Angels News: Maddon Furious After Another Pitch Buzzes Trout
Mike Trout, Shaun Anderson
Mike Trout stands at third base after a triple off Shaun Anderson. / Kyle Terada-USA TODAY Sports

On Tuesday night, Angels manager implied that San Francisco Giants’ reliever Shaun Anderson didn’t belong in the major leagues if he couldn’t control his wild fastball, nearly hitting Angels superstar Mike Trout twice in the head with errant pitches.

On Thursday, Anderson was summoned in relief again leading off the seventh inning to face Trout, and Maddon admitted he was on high alert.

“My antennae were up,” Maddon said.

Sure enough, an Anderson four-seam fastball sailed close enough to Trout’s head that Maddon exploded from the dugout and had heated words with the umpiring crew.

After matters calmed, Trout got the last laugh. He drilled Anderson’s fourth pitch off the wall, inches from clearing the home-run stripe.

Trout ended up with a triple after a replay review and scored on a bases-loaded walk.

But that didn’t stop Maddon from seething in his post-game Zoom interview.

#### Information supplied
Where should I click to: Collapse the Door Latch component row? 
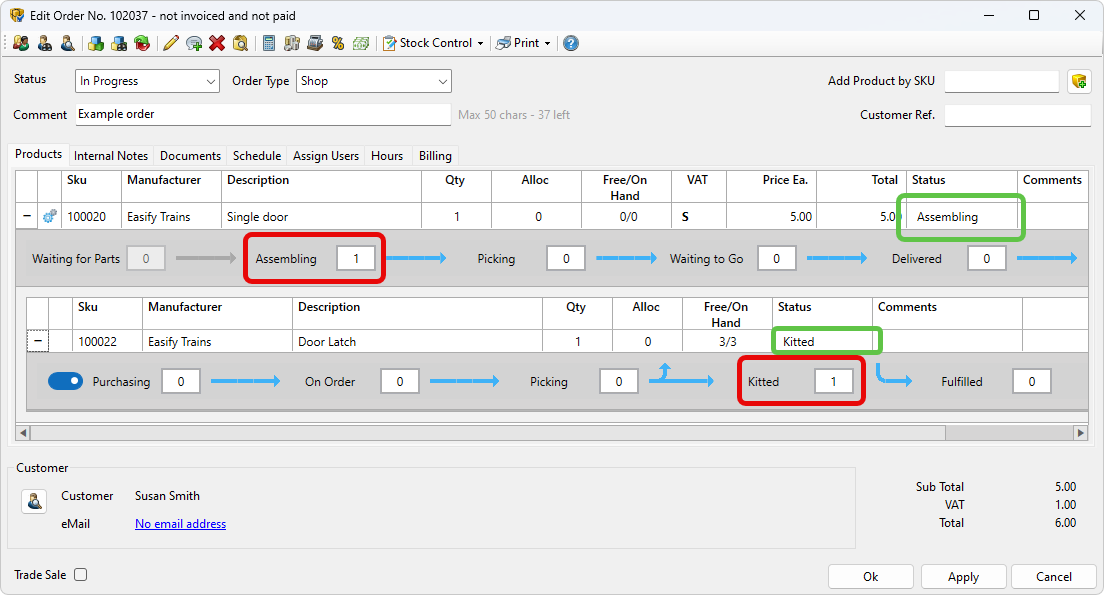point(38,342)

#### Exercise objective
Restate the Angels news article from "On Thursday, Anderson" up to and including "the umpiring crew.", swapping "umpiring crew" for "umpires".

#### Result below
On Thursday, Anderson was summoned in relief again leading off the seventh inning to face Trout, and Maddon admitted he was on high alert.

“My antennae were up,” Maddon said.

Sure enough, an Anderson four-seam fastball sailed close enough to Trout’s head that Maddon exploded from the dugout and had heated words with the umpires.